Sunday 1 January 2012


MRI Lumbar spine sagittal T2 right far lateral image, left far lateral image, sagittal T1 right far lateral and left far lateral image, shows non displaced break in L5 pars intercularis on either side. No listhesis.
Non displaced breaks in L5 pars inter articularis on either side confirmed on CT study. 


Spondylolysis refers to an osseous defect within the pars interarticularis, an isthmus of bone located between the superior and inferior articular processes. 
Spondylolysis most commonly affects the L5 level (in 85  to  95% of cases) with the majority of the remaining cases occurring at L4 (5  to 15% of cases). 
While the exact etiology of spondylolysis is unknown, it is generally believed to represent a stress fracture caused by repetitive loading, although there are hereditary and genetic contributing factors.

Spondyolysis on MRI needs demonstration of an osseous break in pars on sagittal far lateral images which may not be possible every time due to limitations of sagittal plane of imaging. 

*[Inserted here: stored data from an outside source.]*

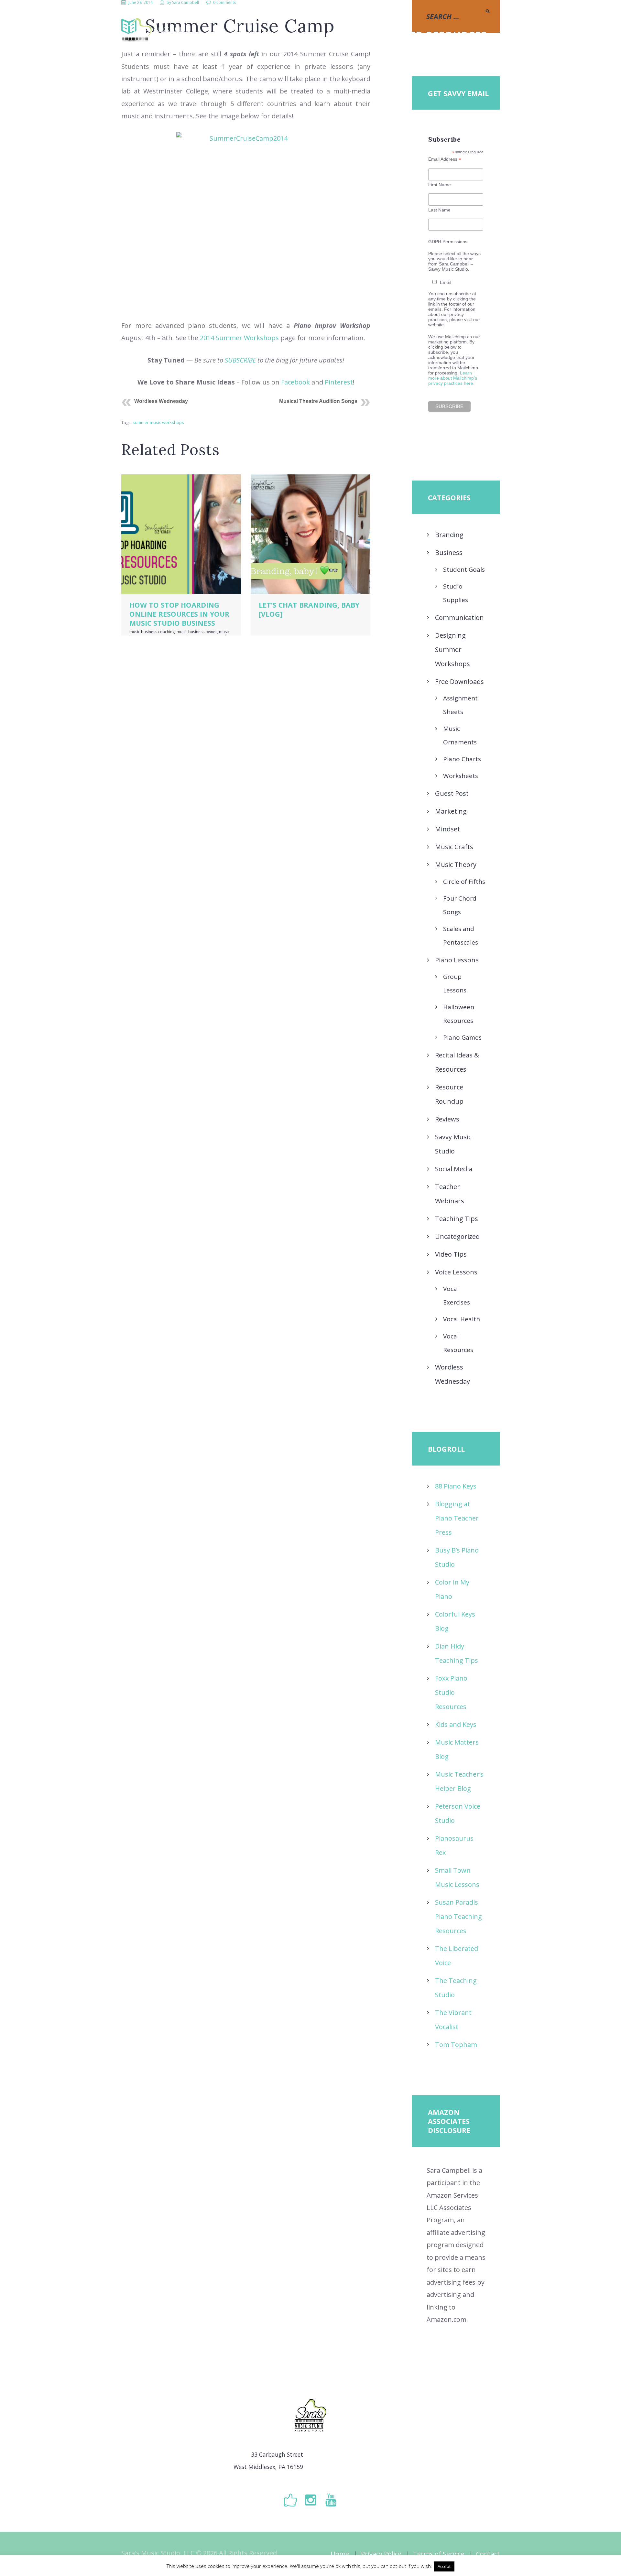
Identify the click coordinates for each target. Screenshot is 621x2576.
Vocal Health (461, 1319)
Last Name (439, 209)
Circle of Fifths (464, 881)
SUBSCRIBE (240, 360)
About (329, 35)
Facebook (295, 382)
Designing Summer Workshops (452, 649)
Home (340, 2553)
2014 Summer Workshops (239, 337)
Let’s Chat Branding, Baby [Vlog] (309, 609)
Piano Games (462, 1037)
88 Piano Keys (455, 1486)
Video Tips (451, 1254)
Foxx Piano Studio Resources (451, 1692)
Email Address (444, 159)
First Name (439, 184)
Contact (488, 2553)
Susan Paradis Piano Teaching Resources (458, 1916)
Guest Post (452, 793)
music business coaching (152, 631)
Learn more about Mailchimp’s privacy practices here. (452, 378)
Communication (459, 617)
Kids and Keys (455, 1724)
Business (449, 552)
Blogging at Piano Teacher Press (457, 1518)
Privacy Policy (381, 2553)
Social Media (453, 1168)
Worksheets (460, 776)
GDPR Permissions (447, 241)
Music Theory (455, 864)
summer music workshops (158, 422)
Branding (449, 534)
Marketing (451, 811)
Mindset (447, 829)
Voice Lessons (456, 1272)
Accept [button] (444, 2566)
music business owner (197, 631)
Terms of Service (438, 2553)
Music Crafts (454, 846)
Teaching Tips (456, 1218)
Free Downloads (459, 681)
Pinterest (339, 382)
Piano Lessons (457, 960)
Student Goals (464, 569)
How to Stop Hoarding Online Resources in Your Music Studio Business (179, 614)
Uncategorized (457, 1236)
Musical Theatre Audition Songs (318, 401)
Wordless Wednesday (161, 401)
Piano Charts (462, 759)
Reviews (447, 1119)
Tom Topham (456, 2044)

Spondyolysis with an associated Spondylolisthesis is readily identified on the midline sagital images. However in most cases of spondyolysis have normal vertebral alignment, several ancillary findings have been described that may aid in the diagnosis of spondylolysis. These include a widened anteroposterior diameter of the spinal canal on sagittal images, reactive marrow changes in the posterior elements and abnormal wedging of the posterior aspect of the vertebral body.

1. Widened anteroposterior diameter of the spinal canal : A ratio of the AP diameter at the L5 level to the AP diameter at the L1 level is used. The canal is measured from the posterior cortex of the vertebral body to the anterior aspect of the lamina on a mid-sagittal image. A ratio of 1.25 is normal. This ratio is increased in patients with spondylolysis due to posterior subluxation of the posterior elements, even in cases where no spondylolisthesis is present. 
A midline sagittal T2 weighted image:  The AP diameter of the canal at L1 measures 1.7cm and the AP diameter of the canal at L5 measures 2.5cm. The ratio of L5:L1 is 1.47, which is above the normal value of 1.25. Even without this calculation, it is clear the canal is enlarged at the L5 level with the posterior elements displaced slightly posterior when compared with the posterior elements of the more cranial vertebral bodies.

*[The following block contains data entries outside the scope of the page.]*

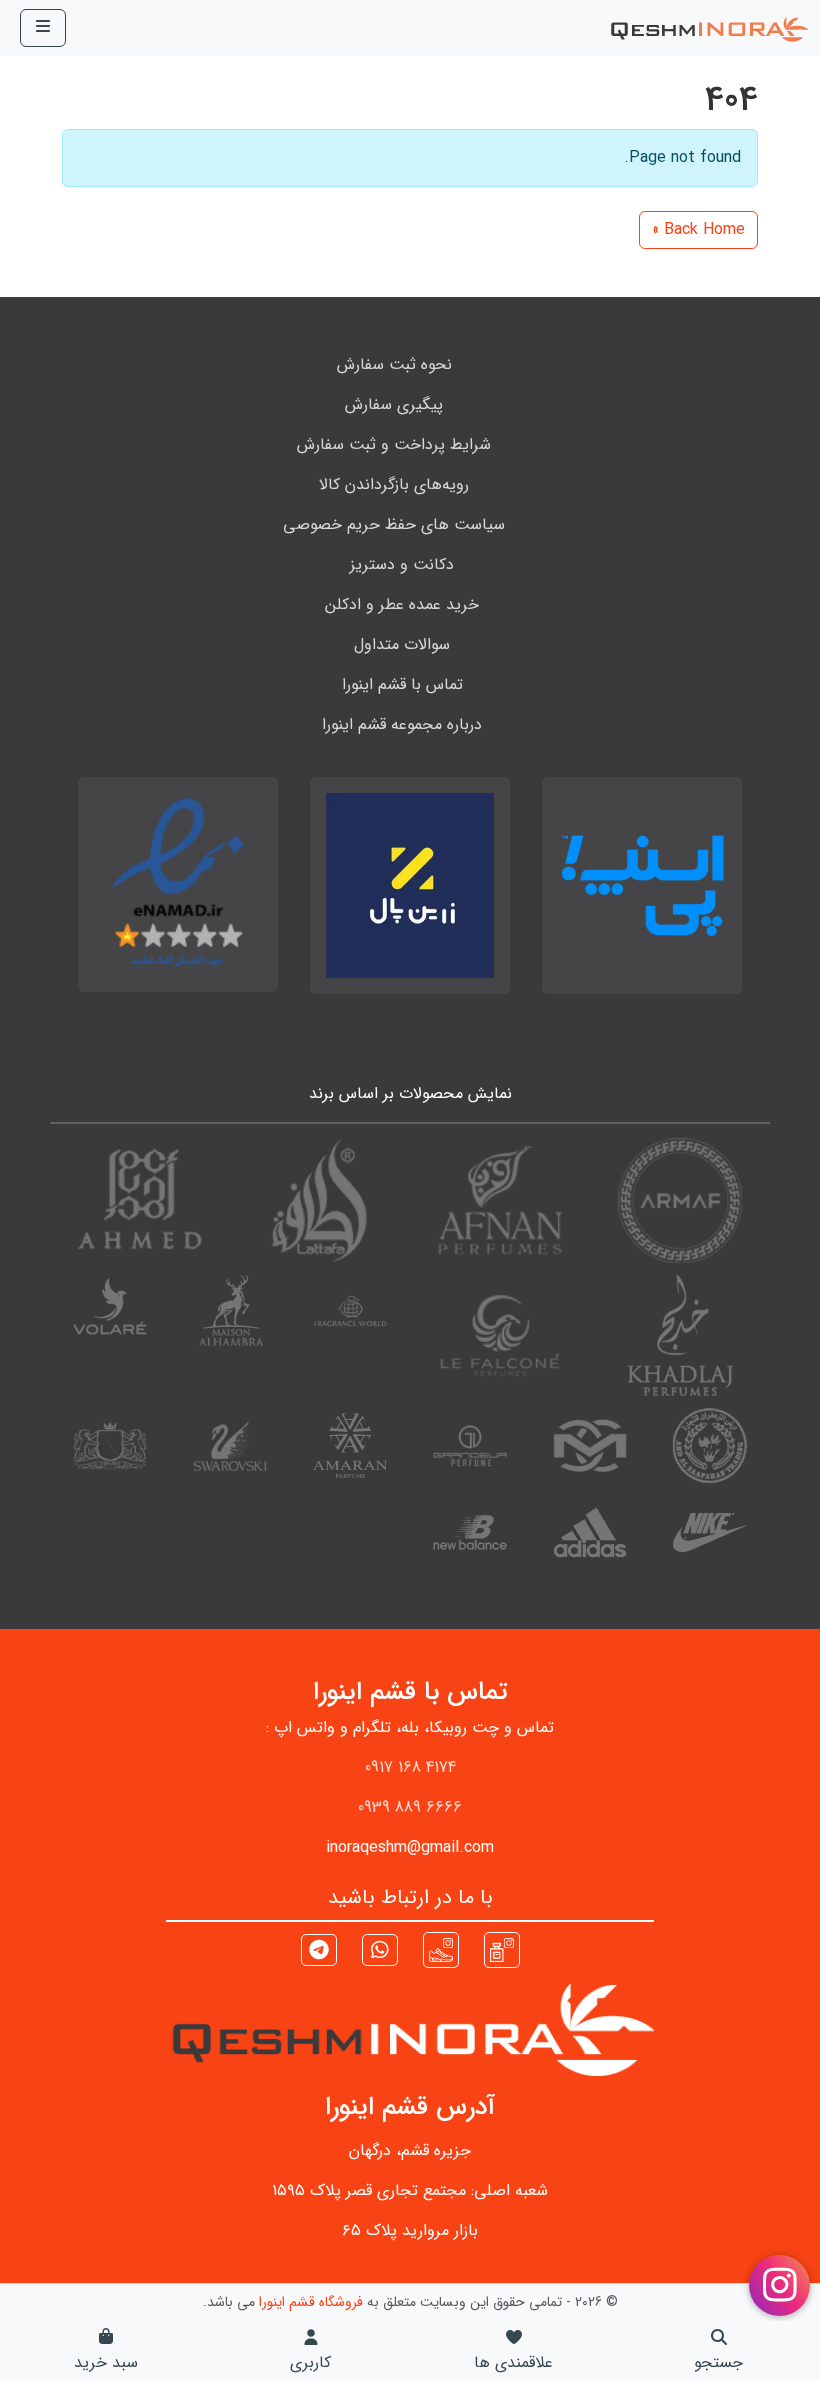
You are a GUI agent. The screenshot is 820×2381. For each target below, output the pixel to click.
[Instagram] (502, 1948)
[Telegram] (319, 1952)
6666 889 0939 (410, 1807)
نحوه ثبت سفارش (394, 364)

2. Reactive marrow changes : Altered marrow signals similar to those observed in patients with degenerative disc disease are identified within the posterior elements adjacent to pars defects in a significant number of patients in ~ 40% of patients with spondylolysis 

3. Abnormal wedging: An abnormal wedging of the posterior aspect of the vertebral body at the level of the pars defect. It is unclear if this finding is an effect of the spondylolisthesis, a predisposing condition, or a combination of both. On sagittal MR images, wedging of the posterior vertebral body is seen both in patients with spondylolisthesis and in those with spondylolysis and no significant subluxation.Therefore, such wedging may suggest the presence of pars defects.
A midline sagittal T2 image lines have been drawn to show the height of the anterior and posterior vertebral body. Posterior wedging of the vertebral body is seen, which is an ancillary finding suggesting the presence of spondylolysis at this level.

Hypoplasia is common in spondylolysis and might mimic spondylolisthesis so careful not to misdiagnose spondylolysis as spondylolisthesis, when hypoplasia is present.